Only the lines holding the string "zoom" are needed; copy each of them from the data.

__Extracted data__.

================

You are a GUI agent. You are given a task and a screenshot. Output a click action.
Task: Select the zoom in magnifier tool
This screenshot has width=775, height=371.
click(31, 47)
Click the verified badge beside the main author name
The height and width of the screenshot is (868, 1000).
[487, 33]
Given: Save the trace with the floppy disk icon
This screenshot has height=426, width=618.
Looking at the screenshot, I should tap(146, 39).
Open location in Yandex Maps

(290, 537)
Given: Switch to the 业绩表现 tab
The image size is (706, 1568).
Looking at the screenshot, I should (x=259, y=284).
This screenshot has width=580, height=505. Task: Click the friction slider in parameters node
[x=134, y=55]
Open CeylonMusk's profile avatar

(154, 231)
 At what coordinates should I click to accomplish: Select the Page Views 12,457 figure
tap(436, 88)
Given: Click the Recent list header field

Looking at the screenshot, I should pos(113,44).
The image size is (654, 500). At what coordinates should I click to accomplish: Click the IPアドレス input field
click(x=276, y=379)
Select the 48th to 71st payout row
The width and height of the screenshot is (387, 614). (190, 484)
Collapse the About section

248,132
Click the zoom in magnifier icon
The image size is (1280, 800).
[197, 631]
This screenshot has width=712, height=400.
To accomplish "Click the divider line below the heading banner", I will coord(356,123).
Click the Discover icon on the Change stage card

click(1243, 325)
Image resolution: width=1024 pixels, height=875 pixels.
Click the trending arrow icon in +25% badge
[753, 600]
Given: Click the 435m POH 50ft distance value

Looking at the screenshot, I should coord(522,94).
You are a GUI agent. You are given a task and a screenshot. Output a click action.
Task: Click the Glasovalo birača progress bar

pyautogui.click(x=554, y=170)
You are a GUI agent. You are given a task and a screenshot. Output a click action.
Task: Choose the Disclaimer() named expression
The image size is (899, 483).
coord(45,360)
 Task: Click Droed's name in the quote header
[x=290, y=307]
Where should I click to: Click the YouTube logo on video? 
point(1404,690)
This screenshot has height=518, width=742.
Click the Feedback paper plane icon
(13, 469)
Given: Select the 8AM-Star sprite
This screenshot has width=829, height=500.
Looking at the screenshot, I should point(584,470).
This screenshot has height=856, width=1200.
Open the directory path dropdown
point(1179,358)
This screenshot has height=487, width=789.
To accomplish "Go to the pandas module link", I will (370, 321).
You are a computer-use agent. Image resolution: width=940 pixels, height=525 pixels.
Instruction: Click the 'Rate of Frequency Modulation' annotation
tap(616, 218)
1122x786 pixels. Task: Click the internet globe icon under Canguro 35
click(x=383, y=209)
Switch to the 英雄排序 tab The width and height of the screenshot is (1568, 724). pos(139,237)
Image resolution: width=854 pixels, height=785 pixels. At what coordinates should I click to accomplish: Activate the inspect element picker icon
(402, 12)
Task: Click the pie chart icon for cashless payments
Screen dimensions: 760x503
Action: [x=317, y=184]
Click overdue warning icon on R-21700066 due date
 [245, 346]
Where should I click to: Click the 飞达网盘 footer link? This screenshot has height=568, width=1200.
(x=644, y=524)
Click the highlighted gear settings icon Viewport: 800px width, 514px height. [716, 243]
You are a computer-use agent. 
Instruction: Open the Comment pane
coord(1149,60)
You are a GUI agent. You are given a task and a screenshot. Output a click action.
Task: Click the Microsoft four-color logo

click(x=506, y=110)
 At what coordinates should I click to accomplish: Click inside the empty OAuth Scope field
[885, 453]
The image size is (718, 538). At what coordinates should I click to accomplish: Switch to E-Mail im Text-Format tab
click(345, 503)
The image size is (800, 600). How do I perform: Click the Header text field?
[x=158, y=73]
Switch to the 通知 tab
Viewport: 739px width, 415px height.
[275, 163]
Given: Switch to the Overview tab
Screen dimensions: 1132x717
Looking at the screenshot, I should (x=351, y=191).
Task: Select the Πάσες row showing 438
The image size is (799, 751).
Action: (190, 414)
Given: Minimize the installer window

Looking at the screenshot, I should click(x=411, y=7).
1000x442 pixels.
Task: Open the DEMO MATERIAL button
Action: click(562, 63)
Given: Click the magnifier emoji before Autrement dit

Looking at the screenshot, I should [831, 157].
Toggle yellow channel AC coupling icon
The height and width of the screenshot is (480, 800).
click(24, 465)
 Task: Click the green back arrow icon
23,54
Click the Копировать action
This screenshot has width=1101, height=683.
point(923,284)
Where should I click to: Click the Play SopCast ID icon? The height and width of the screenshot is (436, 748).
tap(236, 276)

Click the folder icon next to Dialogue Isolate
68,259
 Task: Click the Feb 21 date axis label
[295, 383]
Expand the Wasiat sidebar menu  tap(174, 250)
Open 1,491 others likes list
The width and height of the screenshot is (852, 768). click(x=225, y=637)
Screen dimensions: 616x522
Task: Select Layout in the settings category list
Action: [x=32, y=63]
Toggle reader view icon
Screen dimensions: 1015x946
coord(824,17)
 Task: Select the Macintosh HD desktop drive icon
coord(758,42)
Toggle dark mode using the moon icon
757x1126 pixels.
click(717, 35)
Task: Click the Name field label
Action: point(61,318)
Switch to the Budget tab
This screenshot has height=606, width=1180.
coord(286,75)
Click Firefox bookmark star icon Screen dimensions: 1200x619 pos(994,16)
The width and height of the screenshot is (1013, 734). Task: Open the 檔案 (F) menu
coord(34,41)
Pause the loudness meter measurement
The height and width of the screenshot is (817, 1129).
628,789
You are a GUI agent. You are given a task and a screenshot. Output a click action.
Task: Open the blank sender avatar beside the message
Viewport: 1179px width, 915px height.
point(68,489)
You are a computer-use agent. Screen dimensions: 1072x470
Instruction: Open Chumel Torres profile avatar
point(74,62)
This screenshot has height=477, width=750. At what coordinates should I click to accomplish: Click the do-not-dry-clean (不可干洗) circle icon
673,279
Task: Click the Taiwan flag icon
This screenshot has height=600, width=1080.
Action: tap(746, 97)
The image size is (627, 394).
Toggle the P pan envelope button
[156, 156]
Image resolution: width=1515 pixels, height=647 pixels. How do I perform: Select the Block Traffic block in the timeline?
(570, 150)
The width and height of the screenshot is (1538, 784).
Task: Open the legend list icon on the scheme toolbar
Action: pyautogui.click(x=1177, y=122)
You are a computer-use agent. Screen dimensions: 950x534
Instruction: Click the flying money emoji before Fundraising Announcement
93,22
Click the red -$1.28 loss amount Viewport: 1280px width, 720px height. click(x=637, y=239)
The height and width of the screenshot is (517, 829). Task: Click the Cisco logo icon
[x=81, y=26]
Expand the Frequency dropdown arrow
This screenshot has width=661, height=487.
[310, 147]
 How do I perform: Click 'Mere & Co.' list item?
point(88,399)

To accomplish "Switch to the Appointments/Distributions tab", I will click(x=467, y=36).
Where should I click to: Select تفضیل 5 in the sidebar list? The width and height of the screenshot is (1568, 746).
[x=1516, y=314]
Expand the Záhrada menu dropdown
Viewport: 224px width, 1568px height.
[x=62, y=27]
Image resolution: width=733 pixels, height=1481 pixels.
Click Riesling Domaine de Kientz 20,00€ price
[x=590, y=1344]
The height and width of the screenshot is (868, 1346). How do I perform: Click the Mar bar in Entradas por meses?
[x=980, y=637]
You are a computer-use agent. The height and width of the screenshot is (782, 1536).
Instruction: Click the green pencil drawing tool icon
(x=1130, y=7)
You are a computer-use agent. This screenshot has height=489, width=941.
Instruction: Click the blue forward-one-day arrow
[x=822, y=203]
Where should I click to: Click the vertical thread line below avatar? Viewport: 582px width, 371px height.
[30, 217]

================

__Task output__.
Task: Select the zoom in magnifier tool
Click the zoom in magnifier icon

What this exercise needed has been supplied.